§ **Required action**: Beginning with the first entry, restate the data word for word and leave out the images.
+++ Source data
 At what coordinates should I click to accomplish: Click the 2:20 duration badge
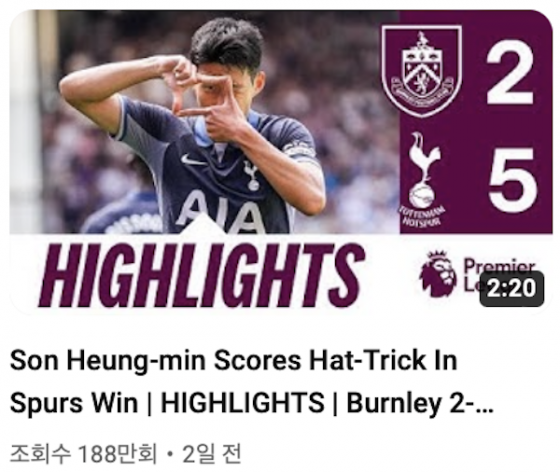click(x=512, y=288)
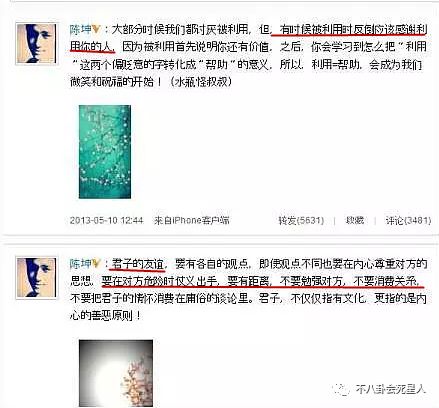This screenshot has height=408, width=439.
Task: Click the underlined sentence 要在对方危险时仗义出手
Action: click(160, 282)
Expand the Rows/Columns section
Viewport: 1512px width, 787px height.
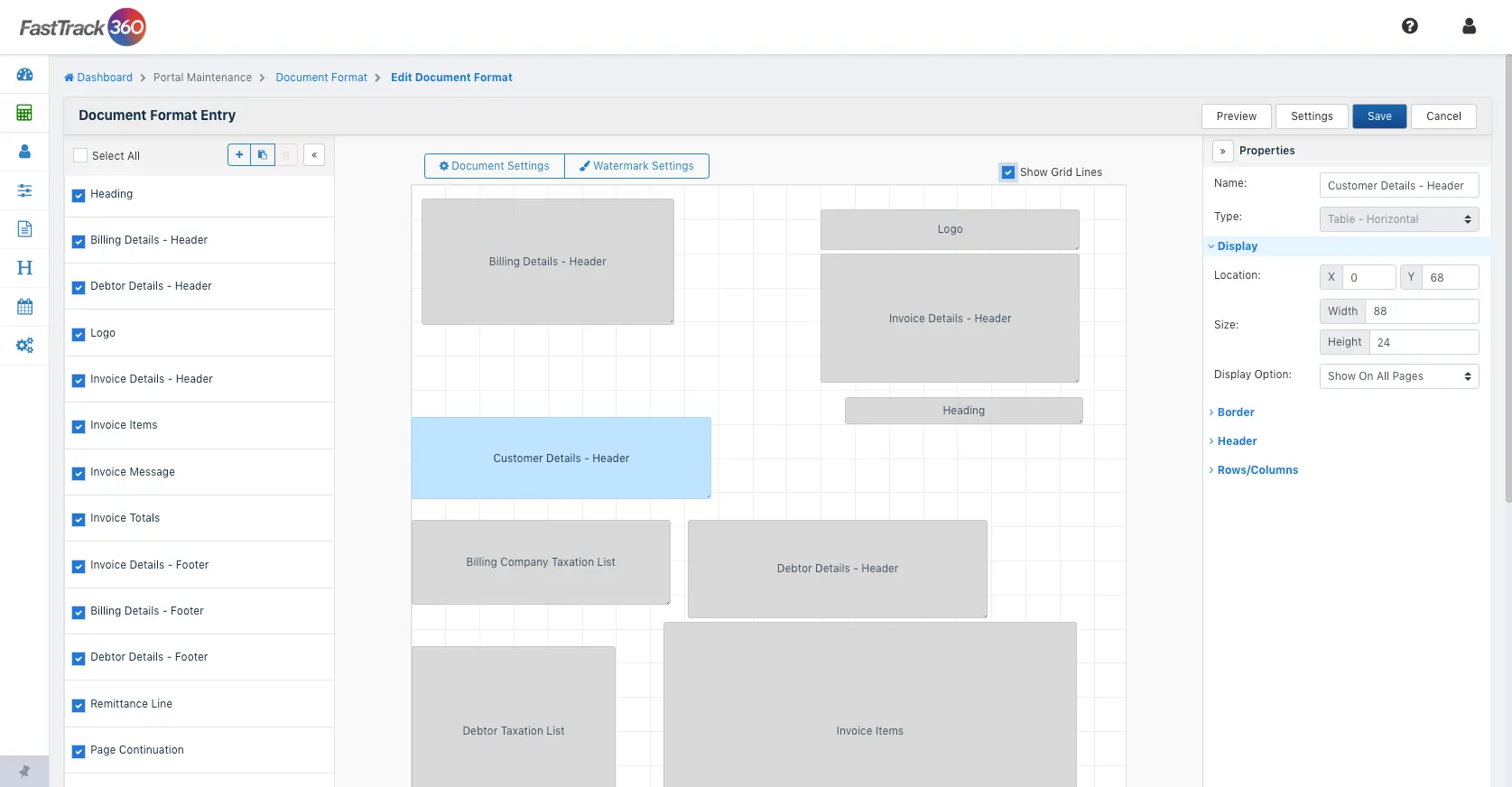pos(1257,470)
++++++
§ **Reply**:
 At what coordinates should I click to accomplish: Click the 2:20 duration badge
click(x=512, y=288)
This screenshot has height=408, width=439.
Task: Click the underlined sentence 要在对方危险时仗义出手
Action: click(160, 282)
Expand the Rows/Columns section
Viewport: 1512px width, 787px height.
pos(1257,470)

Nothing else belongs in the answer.